Of course, if your local bookshop has sold out of both of these, most of them still have plenty of Beano Annuals lying around, though I’ve not looked at those. Everywhere also seems to have such huge piles of unsold Superman Returns Annuals that I almost took pity and bought one. But not quite.

I did also have a look around to see if anyone had reduced the price of Character Online’s fabulous but extensive and rather expensive line of Doctor Who toys. No luck, it seems, though Woolworth’s have two of the items on sale. One is the ‘Animatronic Cyberman’, reduced from £29.99 to £19.99, a foot-tall monster on a plinth that’s apparently designed as a ‘room guard’ and which turns from side to side and speaking when activated. I’m sure it’s meant to look very ferocious, but unfortunately a silver, over-muscled figure that gyrates from side to side on a plinth and sounds like Cher is impossible not to think of as an ‘Animatronic Disco Bunny’. I’m not sure how many varieties it comes in, either, as I’ve noticed a couple of boxes with the brain-exposed Cyber Controller, one of which was labelled an ‘Animatronic Cyber Leader’ (though, confusingly, I’ve seen none with the black ‘handlebars’ of a Cyber Leader). The other ‘sale’ item, down from £49.99 to £29.99, is the ‘TARDIS Cooler’. This is essentially a tiny fridge with a TARDIS-shaped door, and is possibly the most bizarre piece of Doctor Who merchandising ever sold. Who would buy such a ridiculous thing? Oh, I admit it. I did. Bargain!

Points down to Woollies’, though, for now selling Cadbury’s Melts only at full price.
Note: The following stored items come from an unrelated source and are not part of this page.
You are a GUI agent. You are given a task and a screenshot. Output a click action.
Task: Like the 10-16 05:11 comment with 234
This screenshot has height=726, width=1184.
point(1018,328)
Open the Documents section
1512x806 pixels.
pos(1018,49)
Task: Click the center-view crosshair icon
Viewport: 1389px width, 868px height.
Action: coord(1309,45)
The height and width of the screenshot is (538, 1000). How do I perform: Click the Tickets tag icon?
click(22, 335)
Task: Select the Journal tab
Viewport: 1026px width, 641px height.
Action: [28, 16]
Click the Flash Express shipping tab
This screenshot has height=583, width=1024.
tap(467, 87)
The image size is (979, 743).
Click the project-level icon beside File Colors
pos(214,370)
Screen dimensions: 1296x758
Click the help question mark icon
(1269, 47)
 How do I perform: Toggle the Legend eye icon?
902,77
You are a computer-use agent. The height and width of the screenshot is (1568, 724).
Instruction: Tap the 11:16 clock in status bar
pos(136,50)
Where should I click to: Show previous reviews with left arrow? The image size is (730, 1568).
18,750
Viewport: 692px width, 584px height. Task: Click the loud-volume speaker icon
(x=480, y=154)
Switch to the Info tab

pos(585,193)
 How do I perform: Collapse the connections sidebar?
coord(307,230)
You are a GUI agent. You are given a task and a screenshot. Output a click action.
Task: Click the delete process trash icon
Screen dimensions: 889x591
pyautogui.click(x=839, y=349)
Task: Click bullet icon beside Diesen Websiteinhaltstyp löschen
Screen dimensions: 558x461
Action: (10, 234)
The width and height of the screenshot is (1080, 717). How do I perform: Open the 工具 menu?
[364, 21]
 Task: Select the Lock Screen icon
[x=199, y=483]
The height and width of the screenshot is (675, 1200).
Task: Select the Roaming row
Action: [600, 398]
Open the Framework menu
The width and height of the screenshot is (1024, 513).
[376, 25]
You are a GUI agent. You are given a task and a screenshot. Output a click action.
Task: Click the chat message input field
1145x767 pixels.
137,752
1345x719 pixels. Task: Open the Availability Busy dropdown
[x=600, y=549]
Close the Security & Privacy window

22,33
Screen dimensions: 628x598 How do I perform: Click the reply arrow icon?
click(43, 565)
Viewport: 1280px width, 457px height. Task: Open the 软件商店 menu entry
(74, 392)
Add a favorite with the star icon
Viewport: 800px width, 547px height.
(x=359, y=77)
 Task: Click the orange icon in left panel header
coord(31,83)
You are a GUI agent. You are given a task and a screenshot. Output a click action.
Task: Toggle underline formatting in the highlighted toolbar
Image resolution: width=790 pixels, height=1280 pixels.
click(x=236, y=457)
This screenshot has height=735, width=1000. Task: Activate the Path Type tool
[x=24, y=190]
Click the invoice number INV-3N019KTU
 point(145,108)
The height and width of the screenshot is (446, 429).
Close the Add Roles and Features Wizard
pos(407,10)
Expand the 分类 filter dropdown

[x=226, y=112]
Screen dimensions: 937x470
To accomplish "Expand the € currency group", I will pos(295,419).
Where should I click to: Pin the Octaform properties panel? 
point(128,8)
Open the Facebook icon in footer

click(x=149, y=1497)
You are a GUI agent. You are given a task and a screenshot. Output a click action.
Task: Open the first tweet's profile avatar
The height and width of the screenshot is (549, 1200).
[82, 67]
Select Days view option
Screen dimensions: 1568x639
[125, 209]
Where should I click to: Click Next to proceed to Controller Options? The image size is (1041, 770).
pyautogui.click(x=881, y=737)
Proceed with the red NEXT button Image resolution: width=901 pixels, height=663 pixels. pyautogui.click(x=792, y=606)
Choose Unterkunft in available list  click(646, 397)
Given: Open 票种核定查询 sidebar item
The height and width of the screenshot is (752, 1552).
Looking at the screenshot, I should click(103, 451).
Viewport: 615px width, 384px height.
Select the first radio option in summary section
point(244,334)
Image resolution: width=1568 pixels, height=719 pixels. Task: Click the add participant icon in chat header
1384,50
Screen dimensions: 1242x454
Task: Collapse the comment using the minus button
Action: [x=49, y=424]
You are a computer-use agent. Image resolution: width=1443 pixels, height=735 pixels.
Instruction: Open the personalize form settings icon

Before Christmas they were doing them at two for £2, and I bought rather too many of the ‘Deliciously Dark’ variety. If you’ve not seen them, these are flat sticks of Dairy Milk filled with dark chocolate truffle, and they’re extremely nice. They also have the advantage that, unlike a bar that I’d just guzzle, there are eight individually wrapped Melts in a pack, so I don’t eat them all at once. Well, not all the time. I was even considering buying a cigarette case in which to carry a supply around with me, but at £1.29 for a pack they seem a little pricey… Still, with Easter a mere two months away (start that countdown for Doctor Who), at least they’re doing ‘buy two, get one free’ on Mini-Eggs, so I won’t starve.